Feminism and this relational psychoanalytic approach fit neatly together because of their shared ideology that one’s experience in the room does not diminish or invalidate the existence of the other. As one of my supervisors frequently states: “I have an unconscious, too.” In relational psychoanalysis, we make space for the subjectivity of the patient because we as the therapist know too well what it means for psychic health if the internal world is discounted at the expense of another (case in point- the Narcissistic parent and their extension, the child). Therapist neither dominates nor subjugates their position in relationship with the client in a relational psychoanalytic frame. This same premise has existed since the beginning of the feminist movement. The idea is that I cannot make space for the reality and experience of another at the expense of my own. When one dominant group holds power, it necessitates that another group is disempowered and thus objectified. In an intersubjective therapeutic approach, both the therapist and client’s realities co-exist and are equally as valid. They not only hold value, but they mutually influence one another. Through the co-created relationship between the two, we find not a “one and a half psychology” but rather a “two person psychology” that allows space for both therapist and client to exist with their own internal worlds, fantasies, fears, past experiences and present reveries.

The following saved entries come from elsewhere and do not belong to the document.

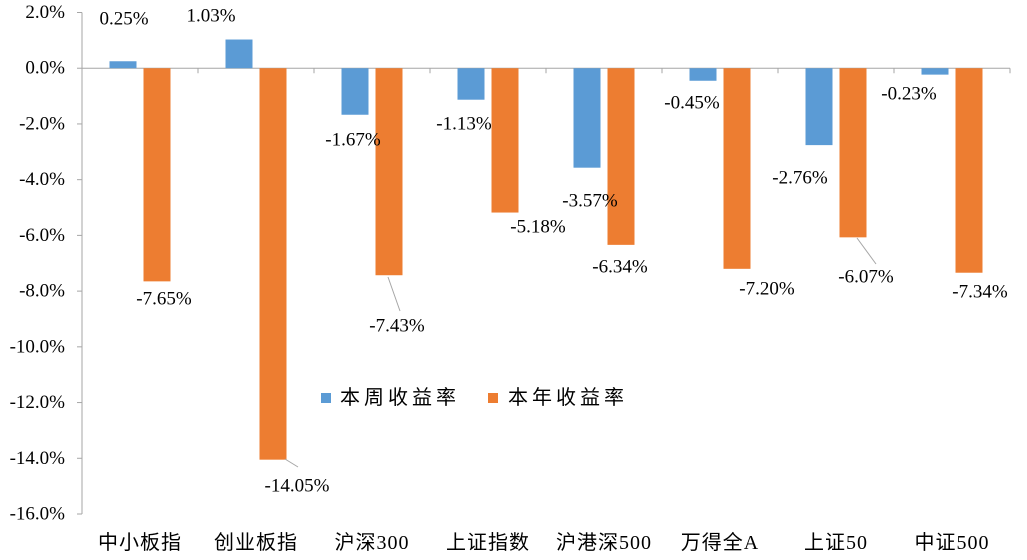  Describe the element at coordinates (298, 486) in the screenshot. I see `series-1-data-label-1: -14.05%` at that location.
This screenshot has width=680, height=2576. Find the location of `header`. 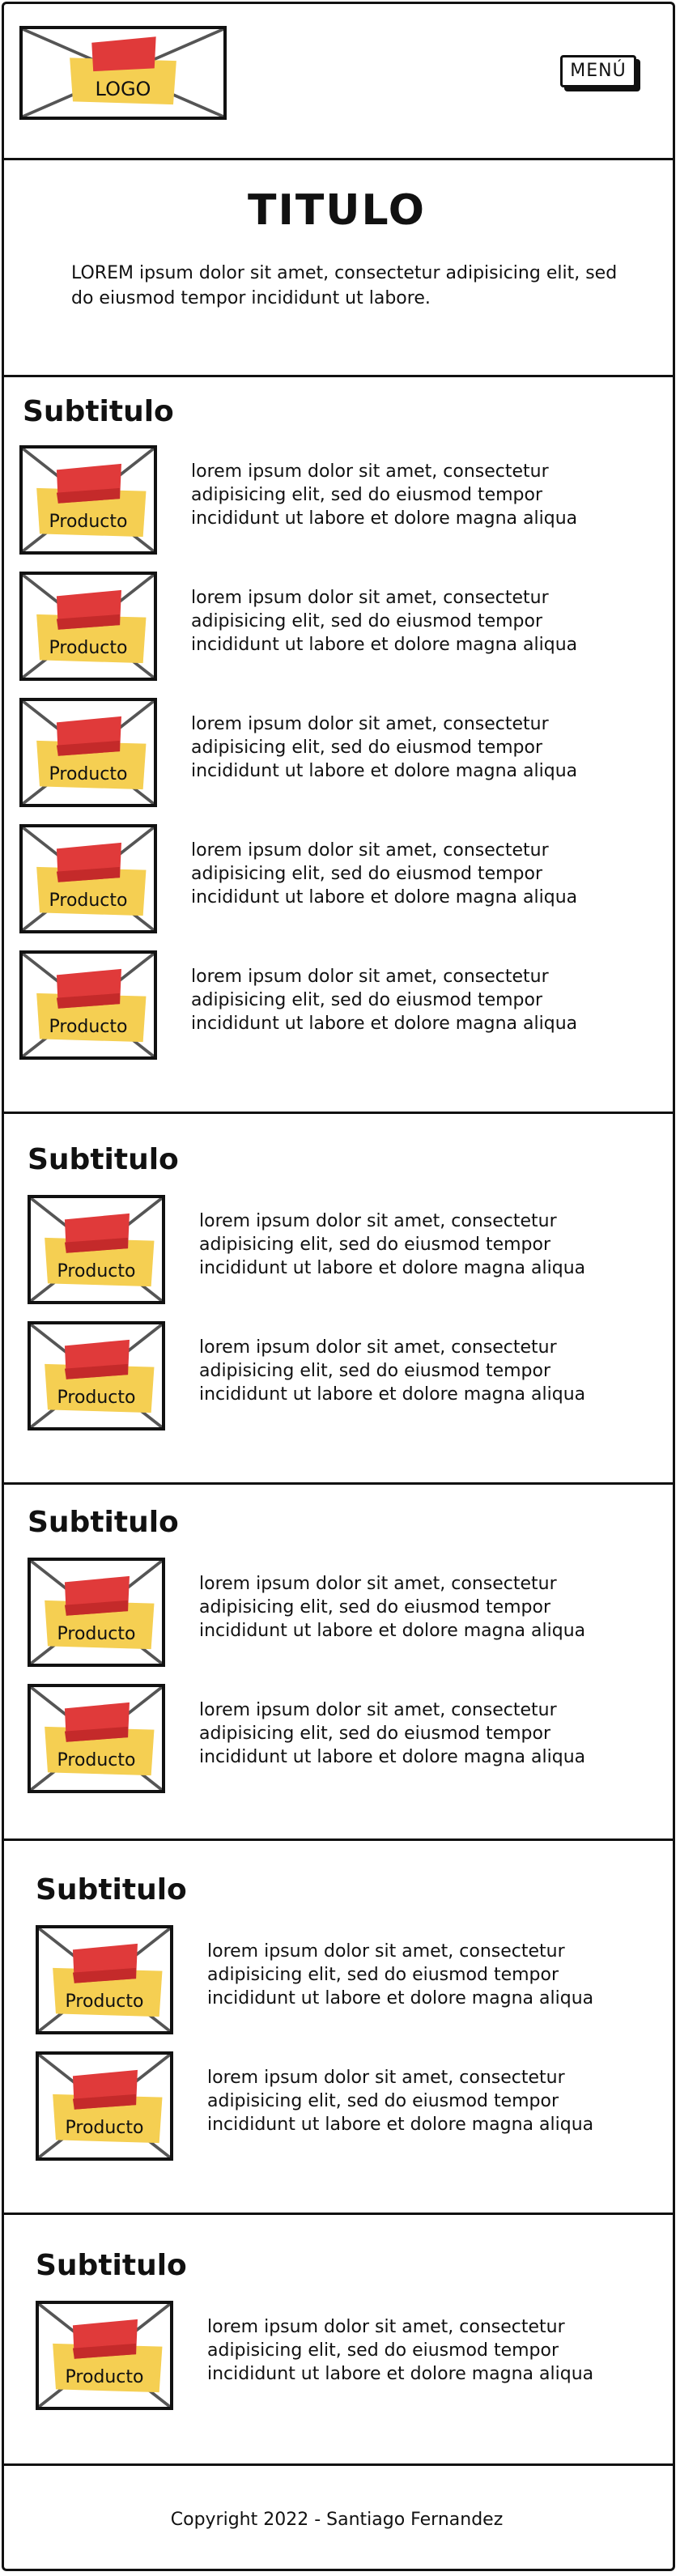

header is located at coordinates (339, 81).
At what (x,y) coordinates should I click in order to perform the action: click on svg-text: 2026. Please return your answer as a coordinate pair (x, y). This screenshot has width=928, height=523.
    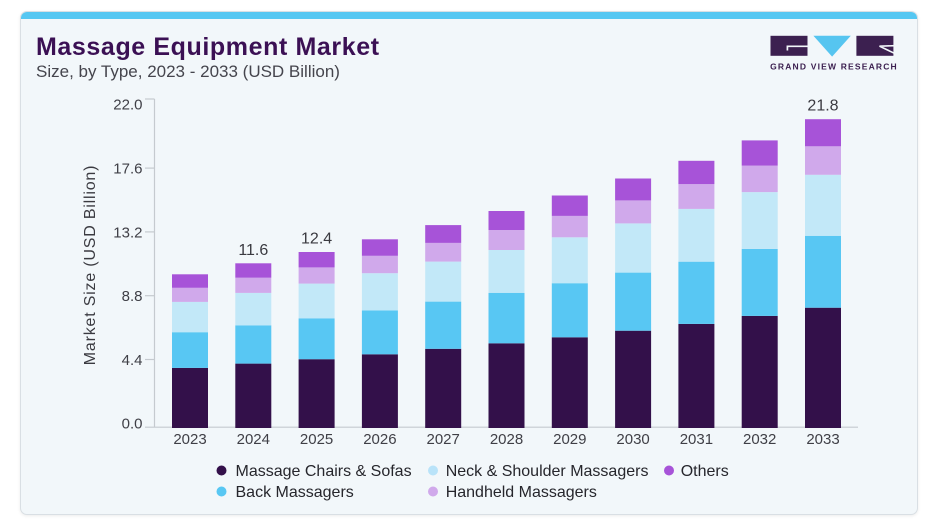
    Looking at the image, I should click on (380, 440).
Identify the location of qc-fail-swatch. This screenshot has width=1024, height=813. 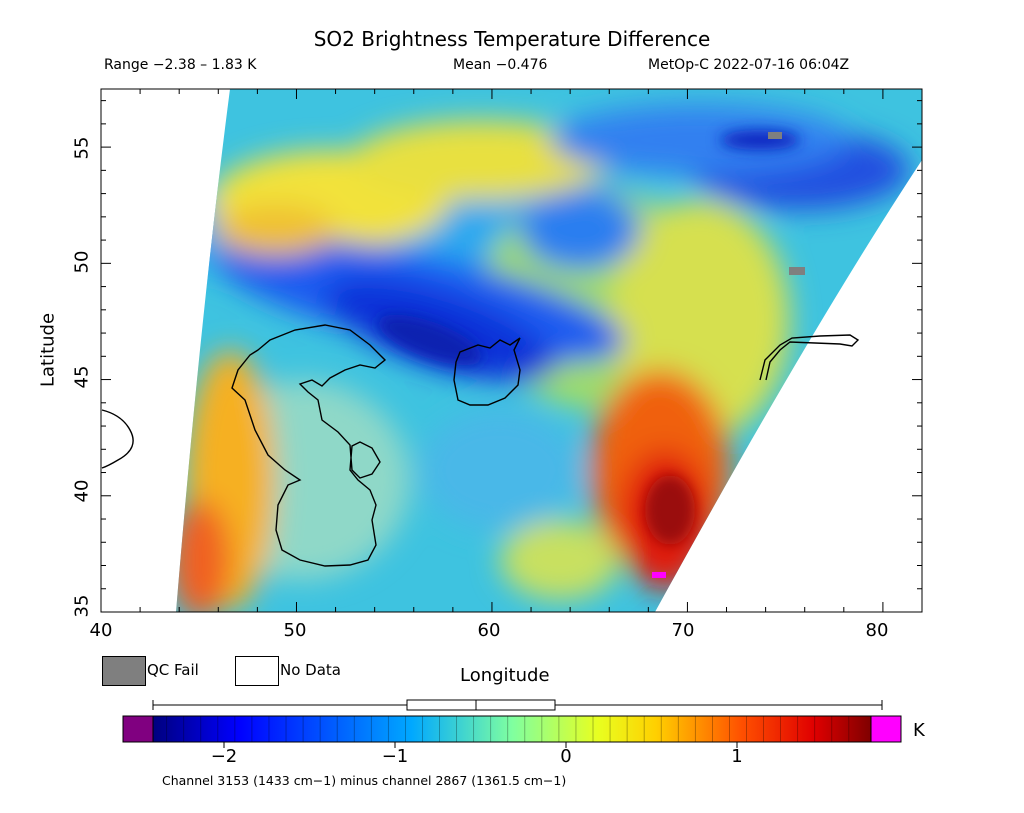
(124, 671).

Much like my first exposure to feminist theory, my first experience of relational psychoanalysis greatly shook my understanding of relationships, theory and clinical practice. I was faced with my own bias of psychology that had been created by a historical conceptualization of the therapist as the expert. This oppressive perspective had been more deeply ingrained in me than I cared to admit. And much like someone first allowing themselves to identify as “feminist”, my transition into a relational psychoanalytic perspective was slow and felt risky. But I could no longer ignore the fact that patient and therapist are constantly influencing one another in the shared relational experience of therapy. I could not ignore the impact that my clients have had on me, nor pretend that my own subjectivity has not been experienced by those that sit across from me in the client seat. My admission that I am a subjective being, even in the clinical space, requires that I embrace rather than forfeit my own internal reality and perhaps even learn to use this reality as a way of gaining even greater perspective into my client’s internal world. This mutual recognition of each other’s subjectivities reminds me that we are both human, both seeking empowerment, and both fearing the dominance of the other. The feminist perspective holds this same basic tenet: That only through empowerment of the marginalized individual do we find a more evenly constructed playing field where both voices can be heard. In therapy, this is done through inviting the patient to share his or her own story, creating a space in which they are the expert on their own internal experience and inviting that experience to interact with the subjectivity of the therapist.